Un detenuto sottoposto al regime speciale per reati di mafia ha portato la questione fino alla Cassazione

"Copriti quei tatuaggi": quando il codice della pelle è un rischio per la sicurezza in carcere

Carcere di Novara

Non è solo una questione di decoro o di apparenza: in Italia, per chi visita un detenuto sottoposto al regime del 41-bis, i tatuaggi sono vietati alla vista. Una direttiva dell’amministrazione penitenziaria impone ai familiari di coprire ogni traccia di inchiostro sulla pelle, perché persino un disegno o una frase possono diventare un messaggio in codice, un segnale pericoloso destinato a chi è dentro e fuori le mura di cinta.

È una misura dura, e qualcuno ci ha provato a metterla in discussione. Un detenuto sottoposto al regime speciale per reati di mafia ha portato la questione fino alla Cassazione, denunciando l’irragionevolezza della restrizione. Ma la Suprema Corte, con la sentenza 40592, è stata chiara: il carcere duro prevede misure eccezionali e il 41-bis ha una “ratio” precisa. Non è solo punizione, è protezione e prevenzione. Il suo scopo è azzerare ogni possibilità di comunicazione tra affiliati a organizzazioni criminali, dentro e fuori dalle celle.

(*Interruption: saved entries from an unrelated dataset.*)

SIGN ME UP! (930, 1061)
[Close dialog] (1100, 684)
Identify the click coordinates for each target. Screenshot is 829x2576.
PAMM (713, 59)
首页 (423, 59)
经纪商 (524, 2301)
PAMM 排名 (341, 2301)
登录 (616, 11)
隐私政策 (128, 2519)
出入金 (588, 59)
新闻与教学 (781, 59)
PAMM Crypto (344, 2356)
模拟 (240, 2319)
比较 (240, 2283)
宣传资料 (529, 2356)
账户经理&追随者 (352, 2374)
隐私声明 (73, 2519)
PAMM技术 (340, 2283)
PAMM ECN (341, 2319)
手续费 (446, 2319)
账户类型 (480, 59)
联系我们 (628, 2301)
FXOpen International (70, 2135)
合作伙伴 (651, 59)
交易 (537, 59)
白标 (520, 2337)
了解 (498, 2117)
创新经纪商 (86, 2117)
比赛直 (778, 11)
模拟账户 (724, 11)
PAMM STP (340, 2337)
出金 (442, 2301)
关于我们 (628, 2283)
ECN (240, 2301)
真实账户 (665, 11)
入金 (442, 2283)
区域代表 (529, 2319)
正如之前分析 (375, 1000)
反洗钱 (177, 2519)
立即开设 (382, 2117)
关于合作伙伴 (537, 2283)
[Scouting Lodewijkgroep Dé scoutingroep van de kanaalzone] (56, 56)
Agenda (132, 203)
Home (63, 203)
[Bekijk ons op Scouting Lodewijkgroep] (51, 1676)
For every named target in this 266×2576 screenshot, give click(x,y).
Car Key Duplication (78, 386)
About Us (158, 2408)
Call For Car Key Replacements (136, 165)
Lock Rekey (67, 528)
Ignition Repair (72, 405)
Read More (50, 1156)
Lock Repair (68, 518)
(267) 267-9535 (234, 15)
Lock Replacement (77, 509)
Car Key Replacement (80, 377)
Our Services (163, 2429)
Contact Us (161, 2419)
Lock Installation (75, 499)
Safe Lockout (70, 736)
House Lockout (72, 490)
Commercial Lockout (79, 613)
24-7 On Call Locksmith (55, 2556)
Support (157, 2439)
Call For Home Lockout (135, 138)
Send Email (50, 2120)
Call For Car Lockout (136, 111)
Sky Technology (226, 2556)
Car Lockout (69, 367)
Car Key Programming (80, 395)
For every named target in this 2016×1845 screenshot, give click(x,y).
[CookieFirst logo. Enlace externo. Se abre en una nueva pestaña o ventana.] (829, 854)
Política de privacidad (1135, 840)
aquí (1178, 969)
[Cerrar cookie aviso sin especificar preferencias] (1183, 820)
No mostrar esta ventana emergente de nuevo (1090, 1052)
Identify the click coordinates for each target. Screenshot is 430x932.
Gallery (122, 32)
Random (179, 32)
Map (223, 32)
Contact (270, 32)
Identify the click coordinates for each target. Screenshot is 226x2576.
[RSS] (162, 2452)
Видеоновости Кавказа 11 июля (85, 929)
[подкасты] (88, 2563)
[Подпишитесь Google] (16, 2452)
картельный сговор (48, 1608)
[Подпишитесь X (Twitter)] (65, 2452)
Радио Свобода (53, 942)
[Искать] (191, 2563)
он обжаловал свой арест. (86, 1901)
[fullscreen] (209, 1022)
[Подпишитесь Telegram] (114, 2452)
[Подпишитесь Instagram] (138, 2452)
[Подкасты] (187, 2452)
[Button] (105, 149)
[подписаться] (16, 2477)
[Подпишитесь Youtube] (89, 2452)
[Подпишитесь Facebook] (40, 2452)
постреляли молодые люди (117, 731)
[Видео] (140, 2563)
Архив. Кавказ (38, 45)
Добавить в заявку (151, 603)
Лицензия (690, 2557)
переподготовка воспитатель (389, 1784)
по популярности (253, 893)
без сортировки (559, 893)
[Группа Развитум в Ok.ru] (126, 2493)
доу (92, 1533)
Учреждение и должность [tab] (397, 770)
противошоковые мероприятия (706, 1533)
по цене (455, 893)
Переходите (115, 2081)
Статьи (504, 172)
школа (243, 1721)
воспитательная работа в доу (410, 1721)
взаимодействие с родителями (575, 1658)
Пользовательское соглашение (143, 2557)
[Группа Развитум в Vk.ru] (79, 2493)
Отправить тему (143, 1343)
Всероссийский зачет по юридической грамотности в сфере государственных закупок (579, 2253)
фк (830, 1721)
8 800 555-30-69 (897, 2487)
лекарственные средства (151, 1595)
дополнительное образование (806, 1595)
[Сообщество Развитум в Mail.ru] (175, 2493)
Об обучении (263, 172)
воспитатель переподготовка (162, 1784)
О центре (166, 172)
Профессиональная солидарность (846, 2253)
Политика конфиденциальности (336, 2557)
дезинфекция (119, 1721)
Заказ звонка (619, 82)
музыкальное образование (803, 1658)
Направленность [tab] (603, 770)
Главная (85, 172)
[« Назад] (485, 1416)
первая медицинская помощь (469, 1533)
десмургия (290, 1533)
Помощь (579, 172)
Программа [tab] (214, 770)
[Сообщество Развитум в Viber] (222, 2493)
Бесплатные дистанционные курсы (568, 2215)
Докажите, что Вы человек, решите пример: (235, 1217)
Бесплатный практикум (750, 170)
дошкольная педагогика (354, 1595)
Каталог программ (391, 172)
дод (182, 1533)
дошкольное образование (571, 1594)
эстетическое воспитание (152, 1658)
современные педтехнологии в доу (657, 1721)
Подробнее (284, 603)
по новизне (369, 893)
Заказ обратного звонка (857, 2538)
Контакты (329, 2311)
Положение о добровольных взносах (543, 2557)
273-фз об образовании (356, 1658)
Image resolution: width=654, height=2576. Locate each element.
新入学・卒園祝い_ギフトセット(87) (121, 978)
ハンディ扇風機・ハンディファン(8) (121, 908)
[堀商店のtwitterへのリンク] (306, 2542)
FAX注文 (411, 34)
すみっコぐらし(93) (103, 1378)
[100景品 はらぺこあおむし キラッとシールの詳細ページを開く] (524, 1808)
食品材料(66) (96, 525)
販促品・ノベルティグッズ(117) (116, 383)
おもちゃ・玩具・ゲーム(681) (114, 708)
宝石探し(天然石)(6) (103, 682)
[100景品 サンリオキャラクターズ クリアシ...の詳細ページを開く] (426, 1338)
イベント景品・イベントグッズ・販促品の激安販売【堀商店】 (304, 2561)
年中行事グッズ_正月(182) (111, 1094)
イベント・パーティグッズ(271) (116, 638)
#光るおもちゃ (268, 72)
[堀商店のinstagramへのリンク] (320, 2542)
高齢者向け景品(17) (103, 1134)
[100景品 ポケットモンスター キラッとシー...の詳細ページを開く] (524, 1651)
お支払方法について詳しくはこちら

Per chi si trova al 41-bis, i contatti con l'esterno sono ridotti al minimo. E se la libertà di comunicazione viene ridotta, per la Corte, è perché c'è un altro diritto, superiore e primario, che va garantito: quello alla sicurezza collettiva. I tatuaggi, per i giudici, possono costituire l’ennesima astuzia per oltrepassare le barriere di un regime speciale e veicolare direttive mafiose.